In the Dinosaur gallery on the second floor of the ROM, there is an almost complete dinosaur skeleton called Parasaurolophus walkeri. Parasaurolophus was a large duck-billed herbivorous dinosaur that lived approximately 76 million years ago. It became a superstar in the dinosaur world because of its extraordinary skull.
The skeleton was unearthed in Alberta in 1920 and to this day remains the best-preserved and most complete specimen of Parasaurolophus.
Nearly four meters long and less than three meters tall, the fossil is mounted on a square panel of cream-coloured plaster and placed in a large, thin white frame like a hanging decoration on a wall. The original sandstone on the periphery of the bone is surrounded by gypsum plaster. You can only see the left side of the dinosaur.
The front of the head is shaped like an almond, with a point on the left where its beak is. What makes this dinosaur so unique is the long, narrow, curved bone at the back of its skull, almost like a snorkel. The bone extension was about a meter long and 20 centimeters wide. It has a hollow tube inside, like a trombone.
What does this long protruding thing on its head do? This problem has puzzled experts for many years.

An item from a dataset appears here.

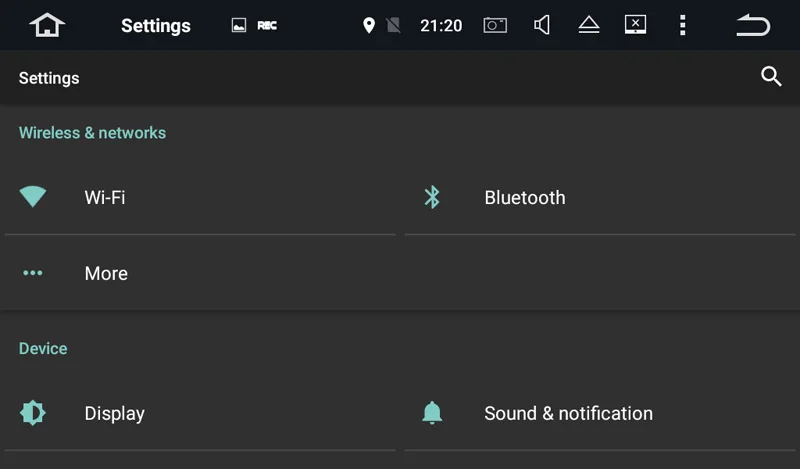800x469 pixels.
Task: Take a screenshot with the camera icon
Action: tap(495, 25)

Today, they think it acts like an extra-long nasal passage. The nose is long on the face, extends to one meter behind the head, and then turns back to attach above the eyes. When breathing, air passes through the hollow passages up through its eyes, circulates in the long tube at the back of the skull, and then passes forward and into the throat to reach the lungs.
Parasaurolophus dinosaurs may also have used this hollow channel to talk to each other with low roars. These crests came in different sizes and shapes and may have helped these dinosaurs identify each other, learn each other's age, and even show off a bit.